Quiet Mamdani Move Turns Heads

A quiet accounting maneuver just handed New York City’s public school system an extra $680 million that nobody outside City Hall saw coming. 

City documents detailing the adopted fiscal year 2027 budget reveal the Department of Education walked away with far more money than Mayor Zohran Mamdani had originally proposed.

The final tally now stands at $38.6 billion for the DOE alone, representing a nearly $4 billion jump from the prior year’s spending. Education funding alone now consumes close to one-third of the entire $126 billion city budget.

Nobody made a public announcement when the paperwork detailing these figures became available. Days passed before the scale of the funding increase came to light, buried among routine budget documentation.

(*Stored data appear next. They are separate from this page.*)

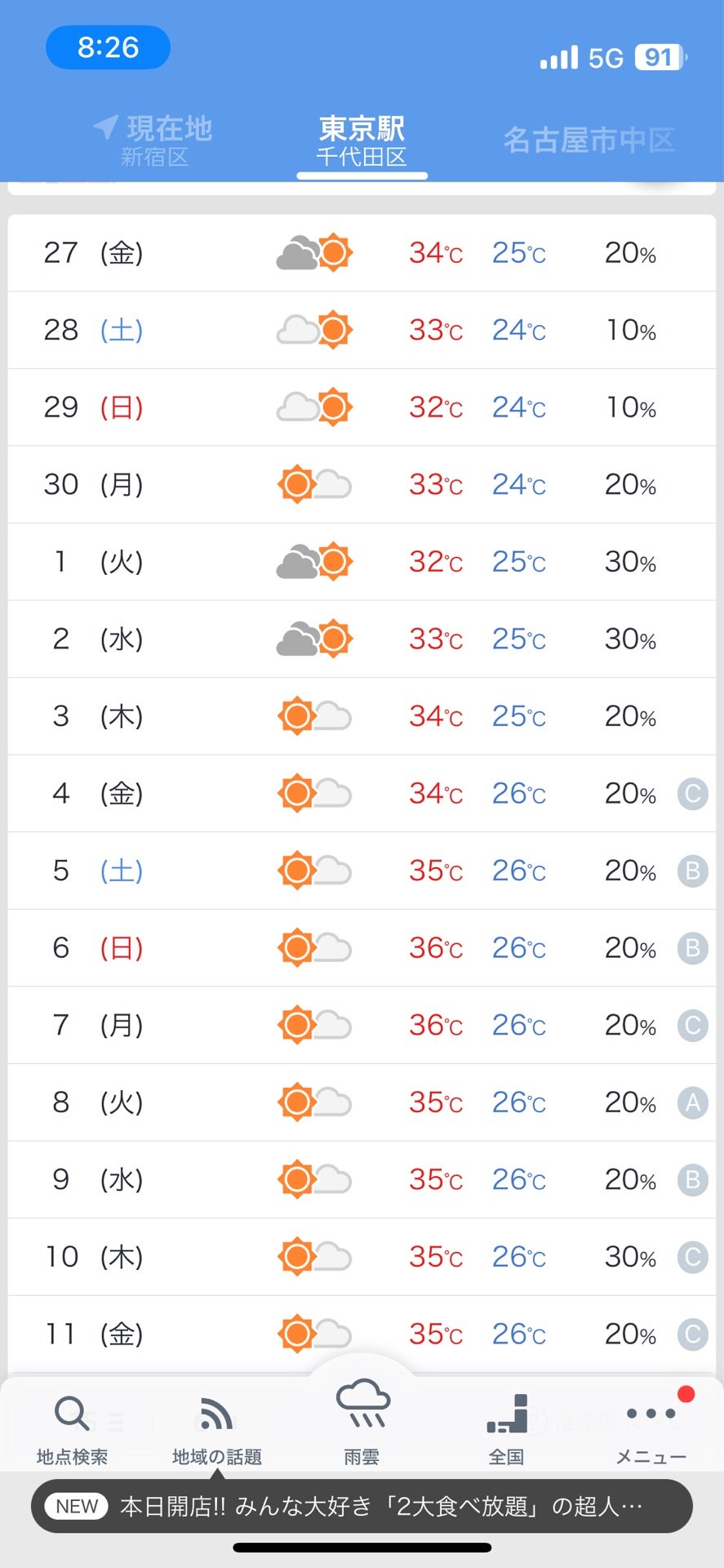
Task: Tap the 36°C high on 7 (月)
Action: 436,1025
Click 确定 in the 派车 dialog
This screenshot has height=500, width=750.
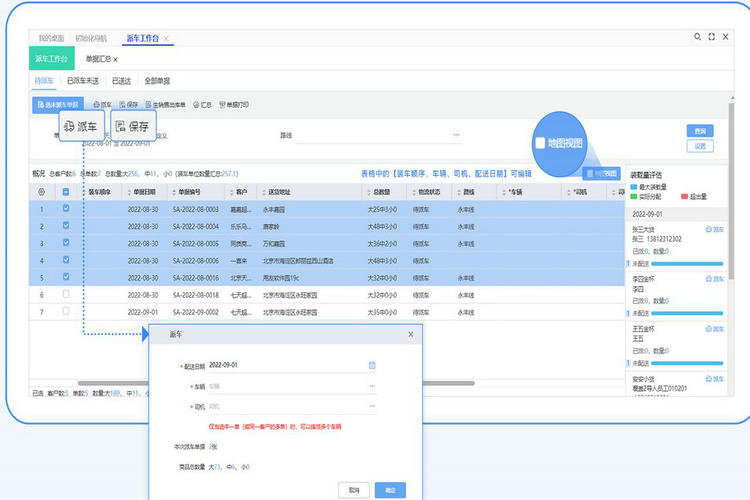(x=390, y=490)
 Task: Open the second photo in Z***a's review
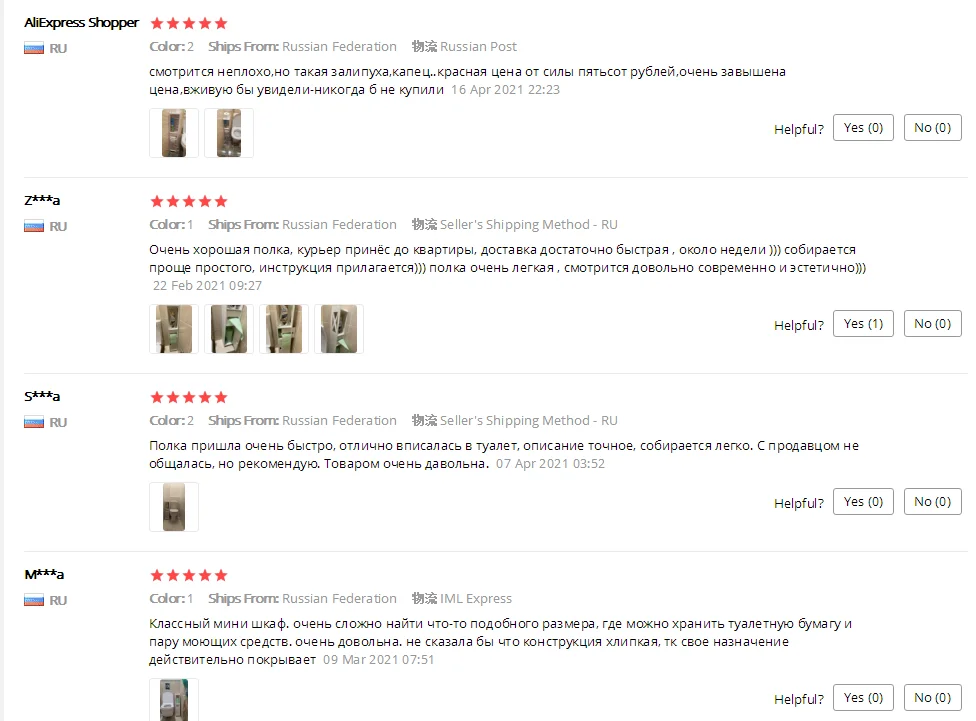click(x=229, y=329)
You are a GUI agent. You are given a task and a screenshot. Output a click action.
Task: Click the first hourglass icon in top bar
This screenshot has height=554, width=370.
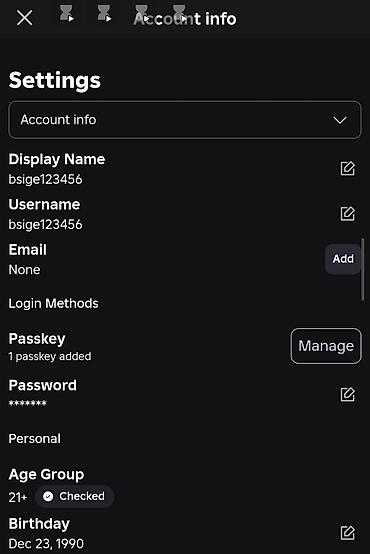click(x=66, y=14)
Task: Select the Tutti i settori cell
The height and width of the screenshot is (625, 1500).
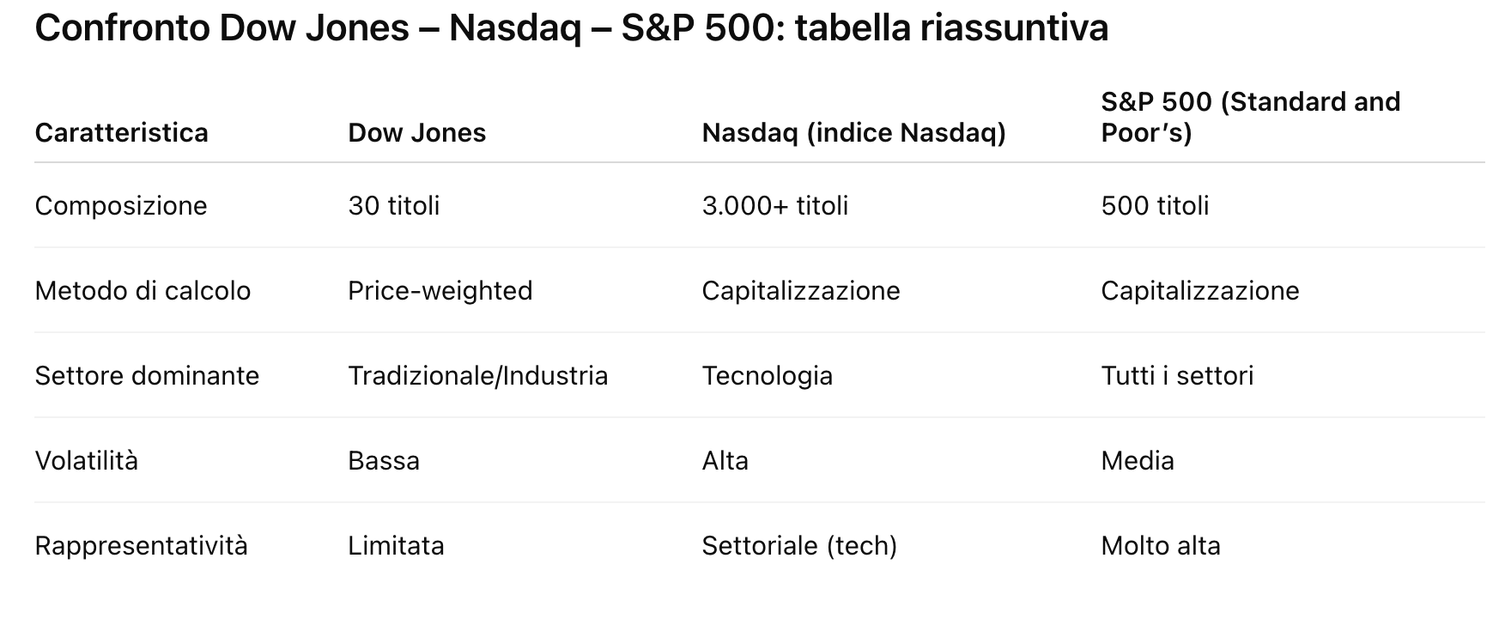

Three distinct pots of money accounted for the surge. Schools facing enrollment declines received at least $400 million simply to maintain their existing funding levels, regardless of how many students actually remained. 

A separate $100 million materialized for school cleaning expenses that had been missing entirely from the mayor’s original executive budget. City Council layered on an additional $42 million of its own, funneling dollars toward emotional support initiatives and arts programming.

Fiscal watchdogs took issue with the practice of funding schools for students who no longer attend them. Andrew Rein, who leads the Citizens Budget Commission, framed the tradeoff in stark terms. 

“Not only is budgeting to pay for students that don’t exist unfair, it means you miss the opportunity to spend those dollars on programs to help New Yorkers … or building reserves that help New Yorkers weather a rainy day,” Rein said.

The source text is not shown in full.